╭─ DATA UNDER STUDY
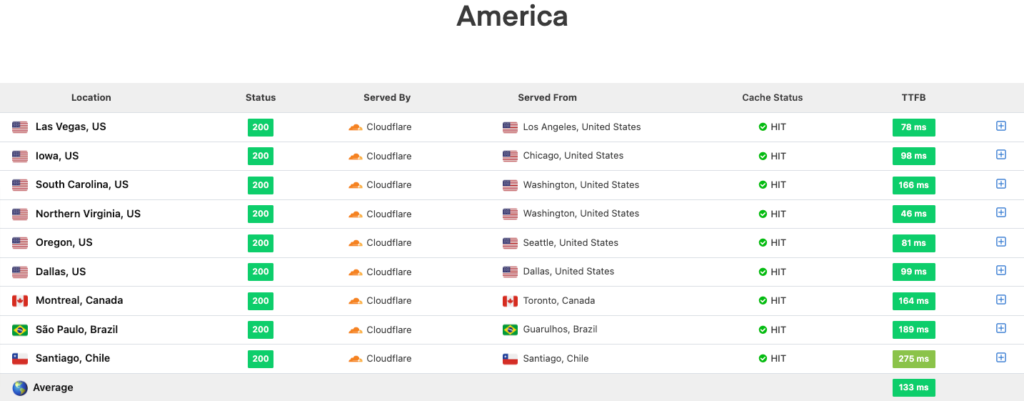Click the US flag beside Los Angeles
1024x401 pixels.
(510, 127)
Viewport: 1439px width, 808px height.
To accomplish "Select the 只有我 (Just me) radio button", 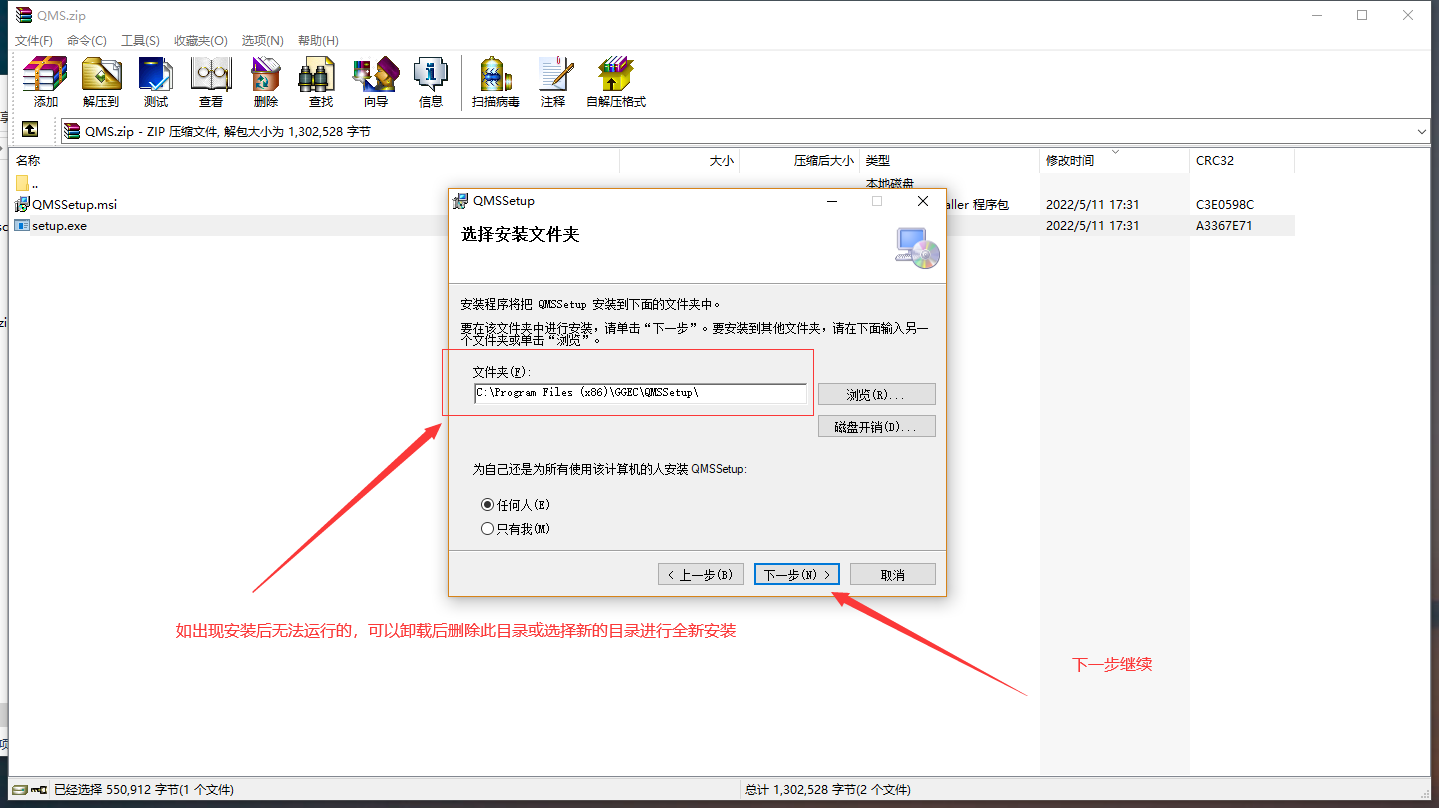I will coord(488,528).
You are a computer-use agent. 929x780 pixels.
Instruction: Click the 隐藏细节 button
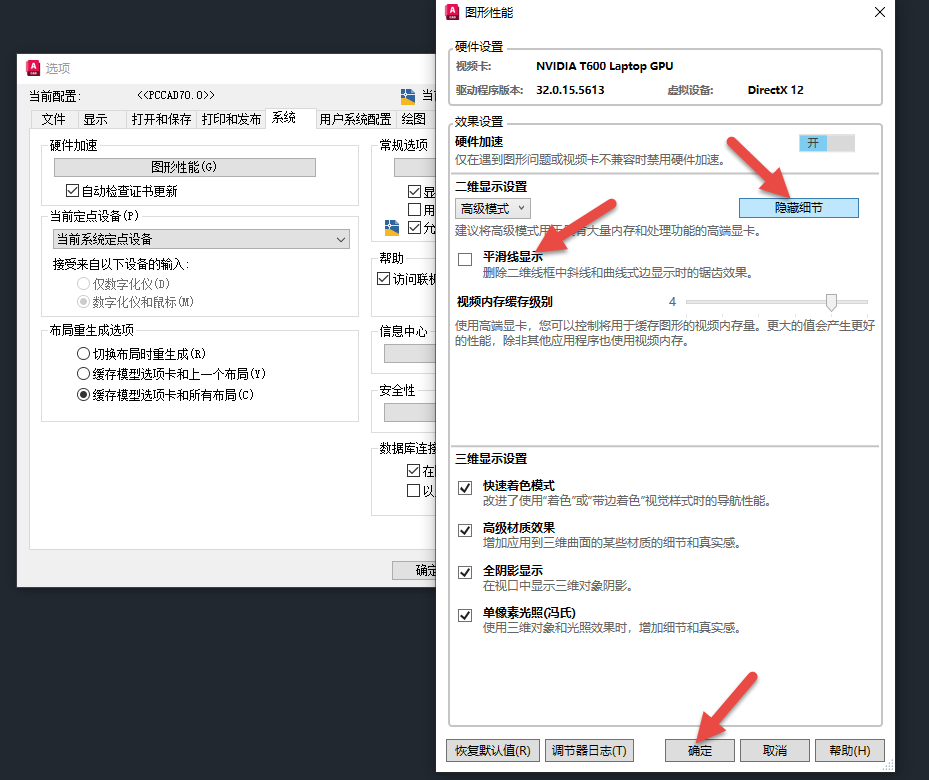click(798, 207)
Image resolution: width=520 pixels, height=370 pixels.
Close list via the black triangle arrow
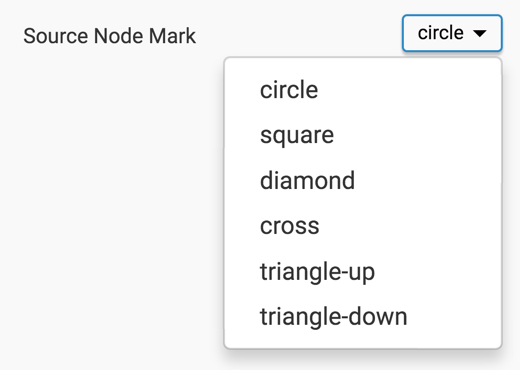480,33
╰─
╭─ DATA UNDER STUDY
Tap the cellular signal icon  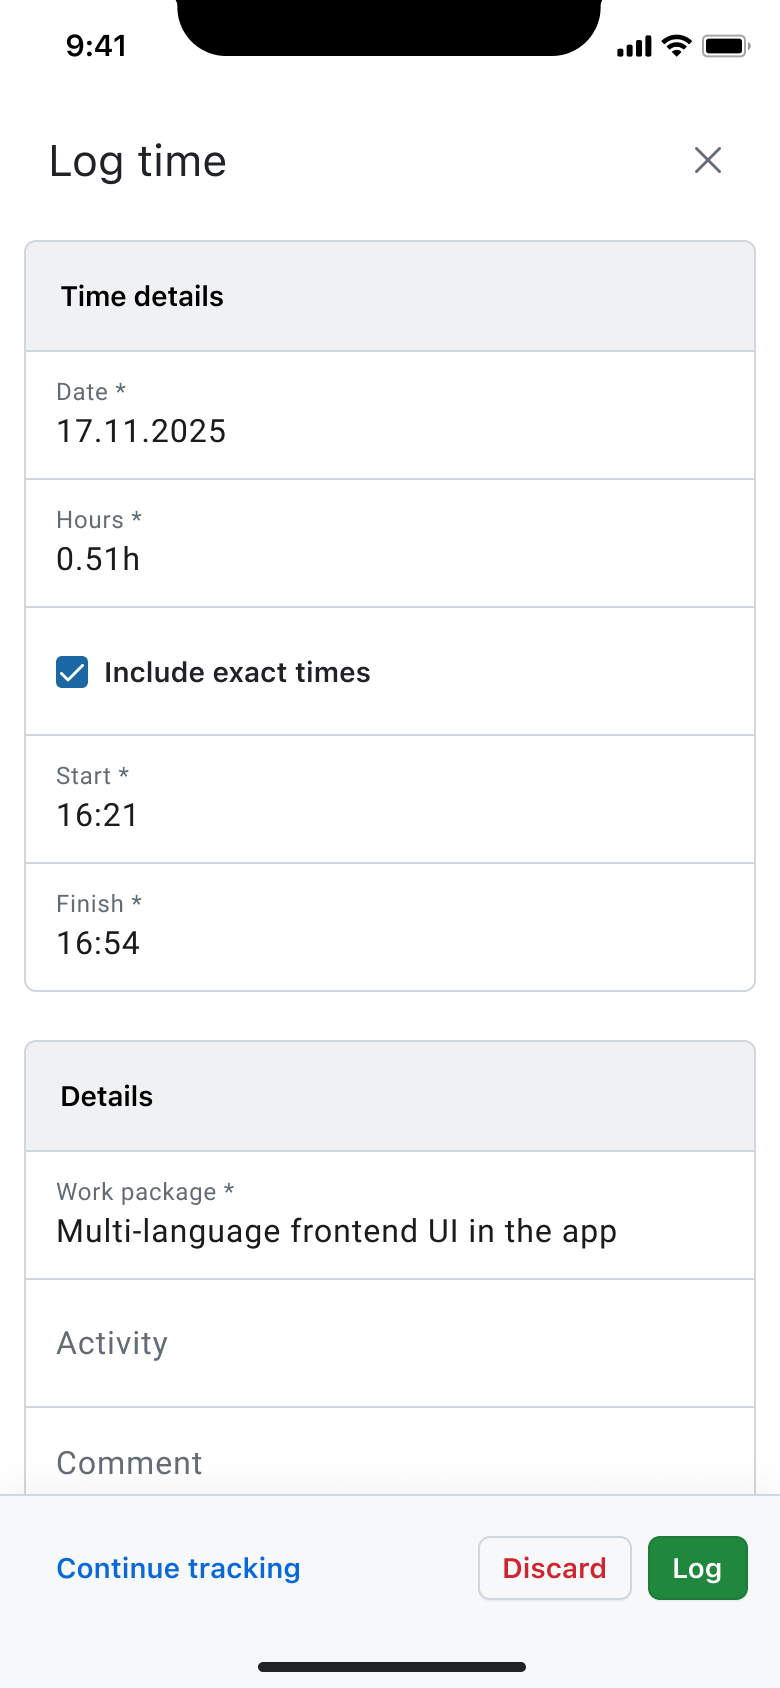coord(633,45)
╰─
WHAT IS BEING ASKED: Which lines of the data contain the string "height"? Copy each of them.

ANSWER TO THIS EXERCISE:
Viewport: 1439px width, 808px height.
Image resolution: width=520 pixels, height=370 pixels.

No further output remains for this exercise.